> **Page extract**

--------------------------------------------------

External validation is always regarded as an effective method to measure the generalization of prediction models. Therefore, the dataset collected by Sheridan et al. was used to validate these models. We believe such an external test can provide us with insight into how these models will perform in realistic problems.
Consequently, combing our four models, 760 out of 867 MMRSs were correctly identified with an accuracy value of 0.877 for the external test set. Specifically, all the positive MMRSs were correctly identified for
N-dealkylation and
O-dealkylation. Apparently, our models gave a satisfactory performance. However, in common with all models reported, the performance of aromatic
C-hydroxylation was not so optimistic. Although we have attained the optimal model, the overall accuracy of the external set for aromatic
C-hydroxylation did not exceed 0.77. Some well-predicted and poorly-predicted compounds are shown in
Figure 3. It should be noted that Zheng et al. gave an overall accuracy value of 0.79 for the same test set based on prediction models for six metabolic reactions [
26], and neither Sheridan et al. model nor MetaSite can explain more than about 70% of the regioselectivity data [
17]. However, because of the difference of biotransformations involved between these models and ours, our models were not able to compare with them.

--------------------------------------------------

> **Exercise**
Retype the passage on external validation of the prediction models, beginning at the words that contain "External validation is" and ending after "in realistic problems.". The records that follow come from a separate source unrelated to the passage.

--------------------------------------------------

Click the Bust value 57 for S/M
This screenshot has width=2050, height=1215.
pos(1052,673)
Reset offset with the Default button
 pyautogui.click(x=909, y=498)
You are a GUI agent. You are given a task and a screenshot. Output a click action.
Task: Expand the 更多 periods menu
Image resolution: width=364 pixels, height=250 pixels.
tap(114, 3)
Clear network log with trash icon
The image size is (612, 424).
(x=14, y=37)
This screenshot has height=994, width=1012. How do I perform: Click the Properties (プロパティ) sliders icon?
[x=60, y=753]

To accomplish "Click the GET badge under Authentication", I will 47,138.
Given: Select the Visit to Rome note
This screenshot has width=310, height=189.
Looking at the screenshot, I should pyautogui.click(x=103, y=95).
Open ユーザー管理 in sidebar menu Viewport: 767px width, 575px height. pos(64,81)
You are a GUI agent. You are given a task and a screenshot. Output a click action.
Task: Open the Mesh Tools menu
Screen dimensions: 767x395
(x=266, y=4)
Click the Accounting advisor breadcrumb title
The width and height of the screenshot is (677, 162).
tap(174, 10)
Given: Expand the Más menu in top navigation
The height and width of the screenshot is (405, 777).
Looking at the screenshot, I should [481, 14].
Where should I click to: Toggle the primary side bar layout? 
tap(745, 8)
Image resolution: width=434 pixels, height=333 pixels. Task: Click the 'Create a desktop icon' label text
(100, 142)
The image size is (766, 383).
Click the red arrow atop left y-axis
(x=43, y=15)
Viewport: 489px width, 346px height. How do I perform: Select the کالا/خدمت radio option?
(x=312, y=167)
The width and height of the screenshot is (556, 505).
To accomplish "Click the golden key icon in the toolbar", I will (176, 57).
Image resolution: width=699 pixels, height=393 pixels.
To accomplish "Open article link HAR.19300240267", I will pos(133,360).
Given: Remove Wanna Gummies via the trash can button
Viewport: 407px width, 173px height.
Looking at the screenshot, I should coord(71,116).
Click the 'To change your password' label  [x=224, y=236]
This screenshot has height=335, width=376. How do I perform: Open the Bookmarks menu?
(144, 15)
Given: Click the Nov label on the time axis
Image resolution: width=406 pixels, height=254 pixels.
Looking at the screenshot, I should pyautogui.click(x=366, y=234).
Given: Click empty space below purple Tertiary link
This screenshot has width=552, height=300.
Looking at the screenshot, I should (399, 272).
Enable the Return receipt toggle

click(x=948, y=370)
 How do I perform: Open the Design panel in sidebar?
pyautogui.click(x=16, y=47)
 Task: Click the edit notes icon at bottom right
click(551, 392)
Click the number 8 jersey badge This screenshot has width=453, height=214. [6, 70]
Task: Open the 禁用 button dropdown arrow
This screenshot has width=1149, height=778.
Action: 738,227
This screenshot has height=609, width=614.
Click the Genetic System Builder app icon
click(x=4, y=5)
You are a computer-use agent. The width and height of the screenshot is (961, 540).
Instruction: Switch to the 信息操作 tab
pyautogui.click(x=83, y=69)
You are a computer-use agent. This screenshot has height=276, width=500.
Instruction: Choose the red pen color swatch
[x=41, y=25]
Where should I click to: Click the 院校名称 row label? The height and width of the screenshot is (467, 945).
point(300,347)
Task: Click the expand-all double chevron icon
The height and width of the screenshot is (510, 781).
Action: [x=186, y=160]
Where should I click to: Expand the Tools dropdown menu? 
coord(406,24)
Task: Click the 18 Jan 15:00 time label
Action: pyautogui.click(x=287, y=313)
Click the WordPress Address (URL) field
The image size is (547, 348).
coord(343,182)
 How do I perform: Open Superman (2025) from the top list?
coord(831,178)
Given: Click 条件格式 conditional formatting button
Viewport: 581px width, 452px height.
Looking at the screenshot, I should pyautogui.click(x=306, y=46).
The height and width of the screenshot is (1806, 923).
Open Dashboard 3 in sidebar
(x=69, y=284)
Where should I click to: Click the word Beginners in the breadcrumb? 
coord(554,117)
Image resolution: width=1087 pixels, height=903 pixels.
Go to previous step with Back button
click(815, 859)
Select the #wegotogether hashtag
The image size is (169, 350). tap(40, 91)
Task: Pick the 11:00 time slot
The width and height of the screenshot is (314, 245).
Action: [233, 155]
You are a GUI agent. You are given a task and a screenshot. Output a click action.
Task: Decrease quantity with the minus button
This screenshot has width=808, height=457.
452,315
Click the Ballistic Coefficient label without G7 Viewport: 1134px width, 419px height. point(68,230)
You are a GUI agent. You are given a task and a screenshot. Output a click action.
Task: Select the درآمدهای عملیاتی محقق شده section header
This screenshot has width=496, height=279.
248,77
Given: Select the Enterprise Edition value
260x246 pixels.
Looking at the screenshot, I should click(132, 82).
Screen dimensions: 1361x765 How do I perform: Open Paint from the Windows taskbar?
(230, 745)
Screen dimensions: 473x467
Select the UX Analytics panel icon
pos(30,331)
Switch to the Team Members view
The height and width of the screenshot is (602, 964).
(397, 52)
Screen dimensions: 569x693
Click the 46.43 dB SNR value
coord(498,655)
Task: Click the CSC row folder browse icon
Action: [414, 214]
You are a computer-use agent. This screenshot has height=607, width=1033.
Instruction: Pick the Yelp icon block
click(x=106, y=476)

--------------------------------------------------

> **Answer to the problem**
External validation is always regarded as an effective method to measure the generalization of prediction models. Therefore, the dataset collected by Sheridan et al. was used to validate these models. We believe such an external test can provide us with insight into how these models will perform in realistic problems.